Free conference callingFree conferencing is different from traditional conference calling in that it has no organizer fees and allows for multiple people to meet for the price of their long distance connections. Companies that provide free conference call services are usually compensated through a revenue sharing arrangement with the local phone company, sharing the terminating access charge for all incoming calls to a phone carrier.
Some background on the terminating access charge: On every long distance call in the United States including toll conference calls, the consumer is paying for origination (dial tone), transport, and termination (connecting the call). Each of these phone companies share a piece of the cost of the call. If it is the same phone company performing all three tasks (most likely the two largest phone companies - AT&T and Verizon), they keep all of the charge. This is known as Intercarrier Compensation (ICC) and is intended to keep the telecommunications system functioning by having every phone company receive compensation for using their network.

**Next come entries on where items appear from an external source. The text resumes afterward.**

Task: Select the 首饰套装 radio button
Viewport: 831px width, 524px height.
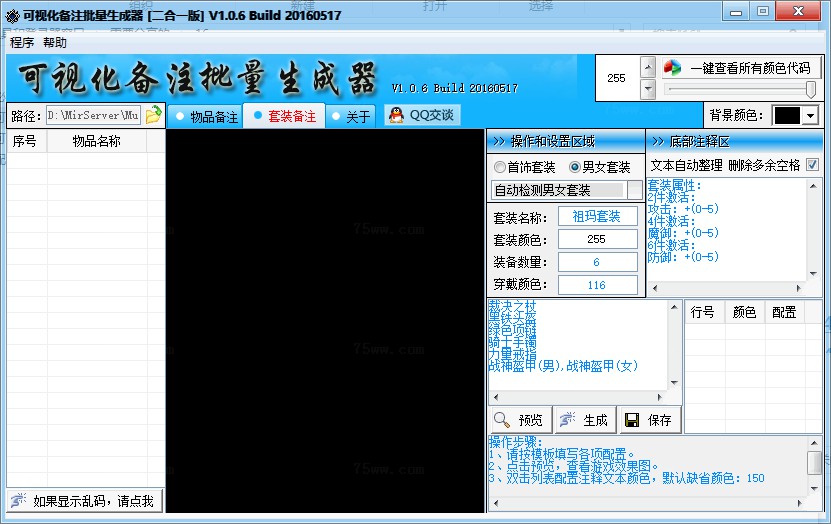Action: pyautogui.click(x=500, y=167)
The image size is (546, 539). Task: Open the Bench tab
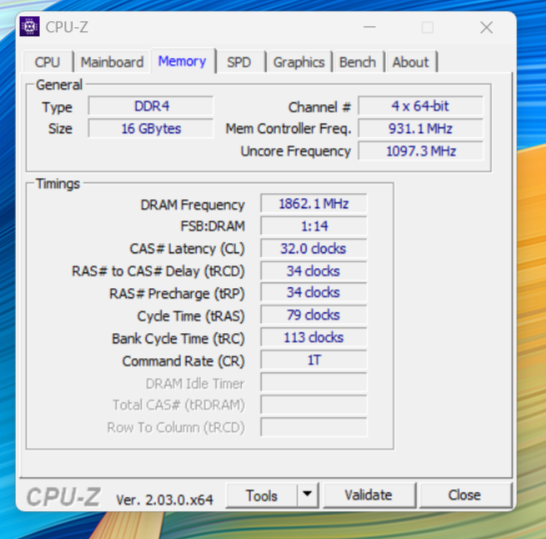click(x=358, y=62)
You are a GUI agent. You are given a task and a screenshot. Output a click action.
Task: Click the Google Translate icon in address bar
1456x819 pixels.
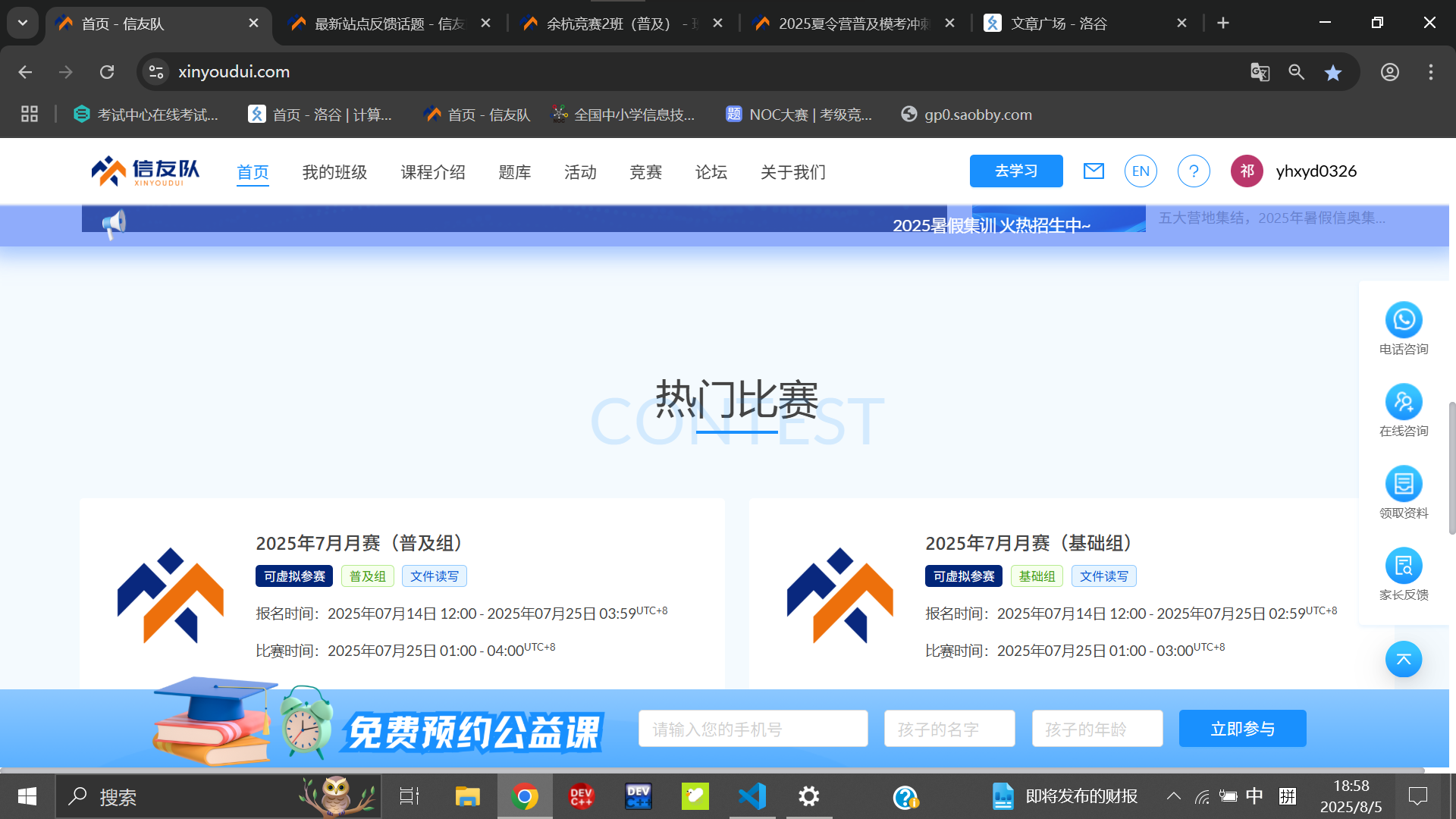(x=1260, y=71)
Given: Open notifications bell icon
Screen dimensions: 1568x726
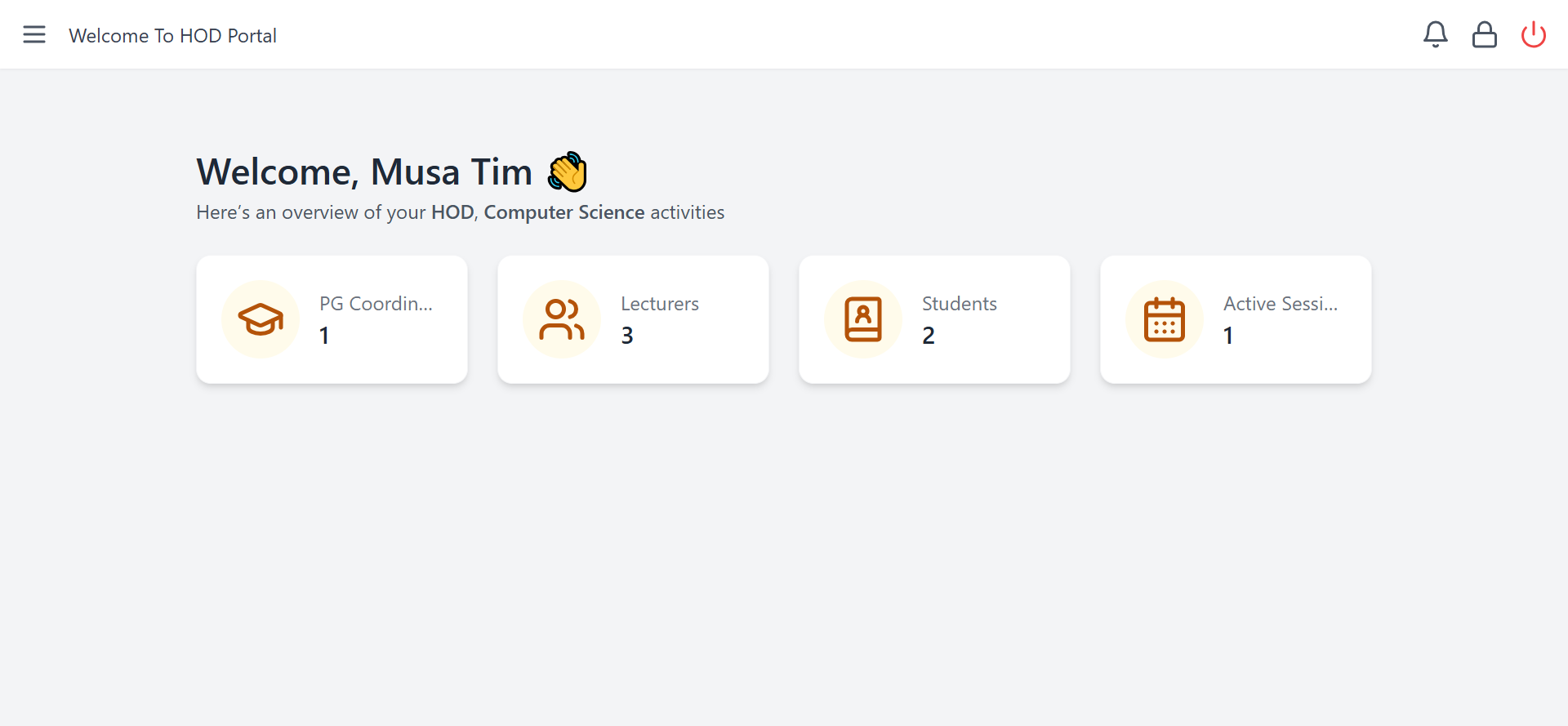Looking at the screenshot, I should tap(1436, 34).
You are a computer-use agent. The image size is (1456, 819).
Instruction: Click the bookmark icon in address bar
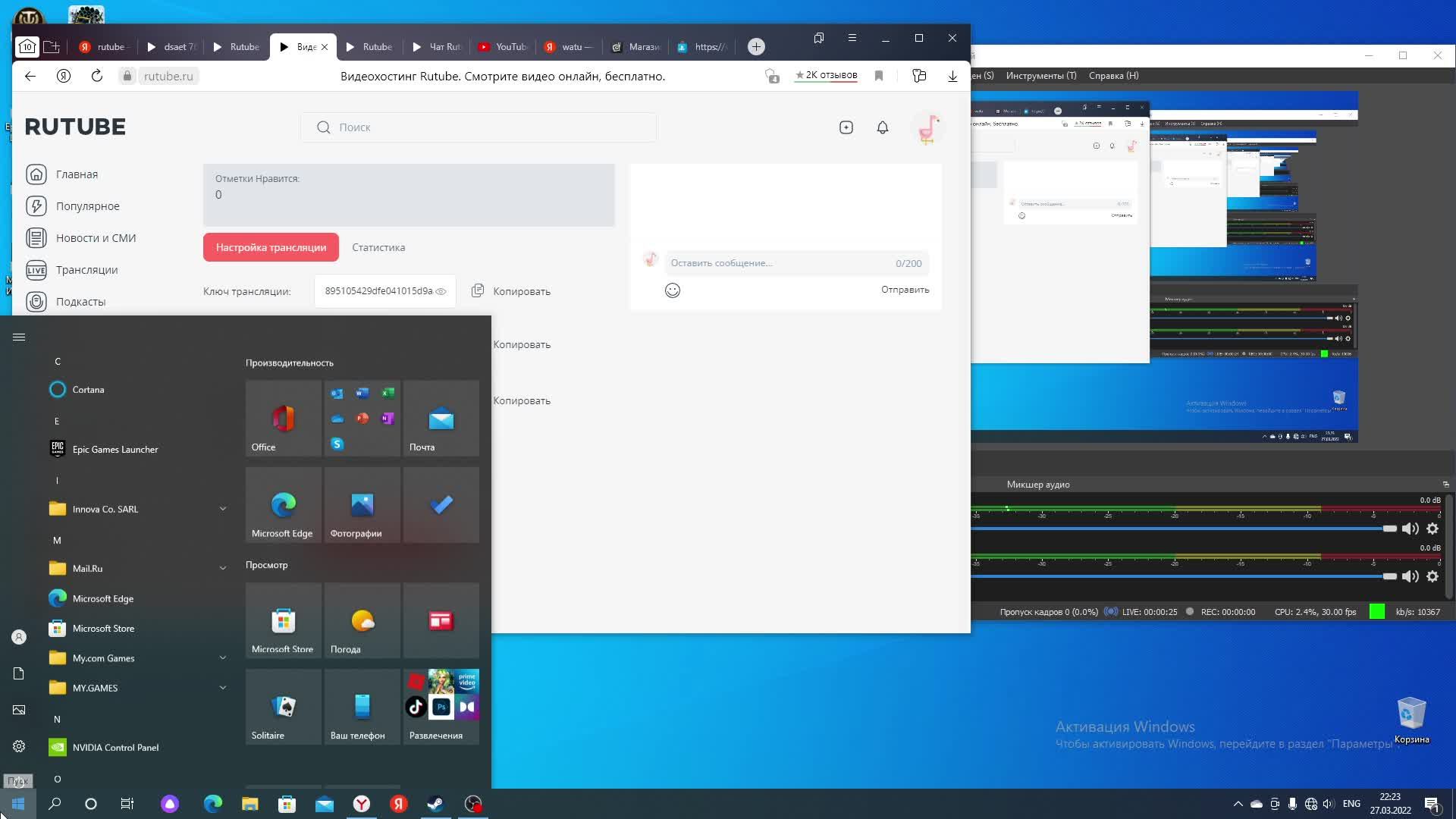pos(879,76)
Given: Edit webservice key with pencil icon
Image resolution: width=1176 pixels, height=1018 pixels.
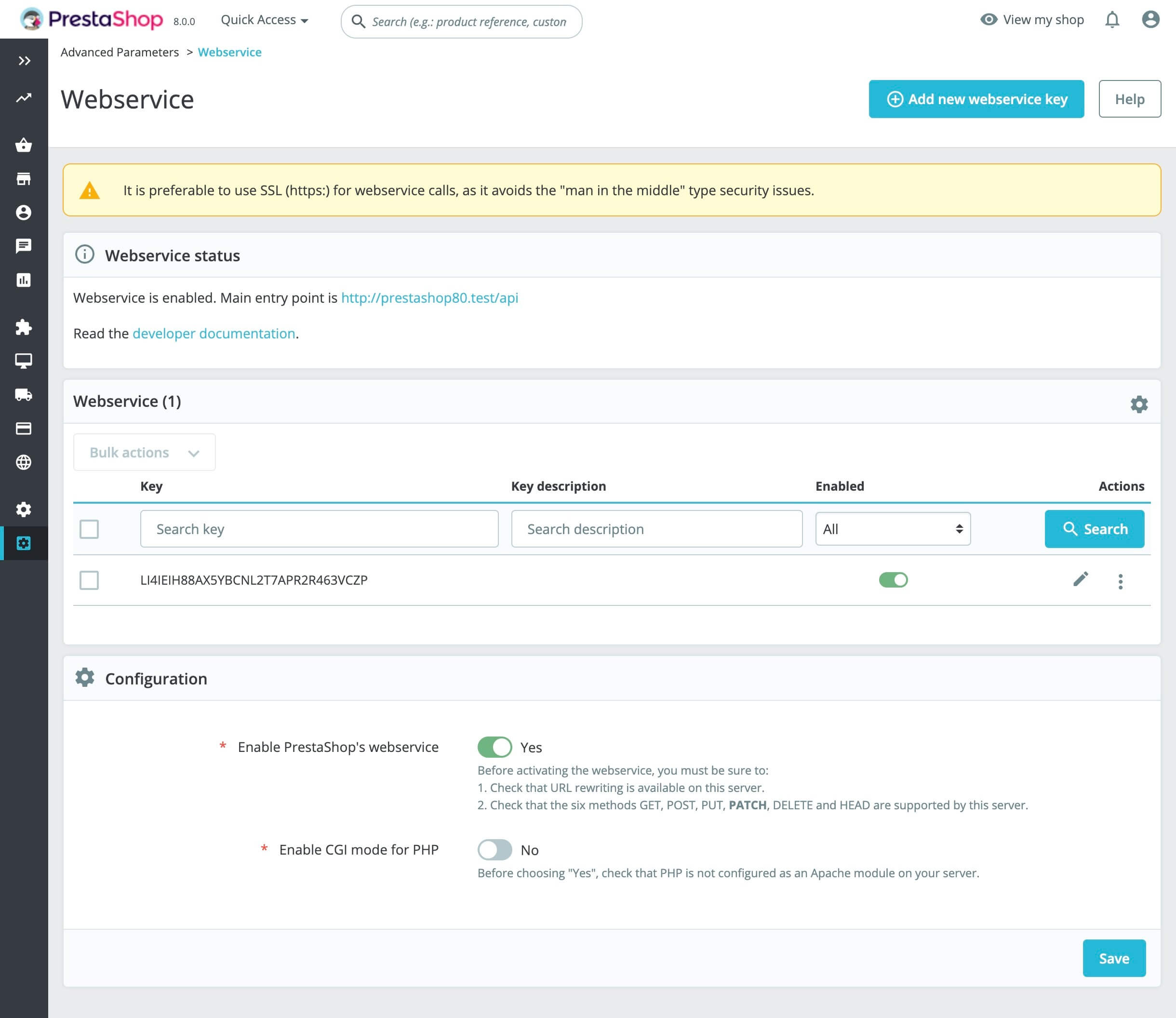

In the case of free conference calling, the conferencing company strikes an agreement with the local phone company that hosts the conferencing bridge to receive a share of the terminating access charge received for connecting the call. At large carriers such as AT&T and Verizon, they keep these access charges for their own conferencing services in addition to charging the customer for the conference service. With free conference calling, as mentioned above, there are no organizer fees so these services do not double dip: the consumer pays for a regular call with the same three components - origination, transport, and termination - of any call. In other words, the call costs the same as any other call under the customer's calling plan, but the conferencing is included for free to the host and participants of the conference call.
This added competition in the conferencing market has brought average rates down from over 20 cents per minute to under 10 cents per minute.(Elliot Gold, Telespan - http://www.telespan.com/contact.html) In addition, it is more efficient and less expensive to speak to many people on one call (a conference call) than on multiple person-to-person calls.
In November 2011, The Federal Communications Commission (FCC) published a 732 page Order on InterCarrier Compensation (ICC), including rules governing revenue sharing. Citing Section 251(b)(5) of the Telecommunications Act or 1996, the FCC mandated that terminating access rates for all calls (not just conference calls) be leveled in 2012 and 2013, then reduced in three increments over the subsequent three years until they reach $0 in 2017. These mostly sub-1 cent charges are replaced with an Access Recovery Charge (ARC) that is added on to every customers' bill by their phone carriers. In other words, every phone company will get to keep the terminating access charges they had to pay out to connect each call while charging consumers more whether they make calls or not. This Order has been challenged at the Federal Appeals Court by several parties.
As for revenue sharing, the order adds a measure for high volume call traffic which triggers an immediate terminating access charge reduction to the lowest rate of any carrier in that state.
In the United Kingdom the 0870 prefix was originally used by UK-based free conference calling providers in order to receive a rebate from every call from telephone company that owns the number. However in April 2009 Ofcom, the independent regulator and competition authority for the UK communications industries, announced that the rebate that is payable to the telecom's supplier when an 0870 number is used would be removed. Systems were soon moved to 0844 and 0871 prefixes in order to retain the revenue sharing arrangement.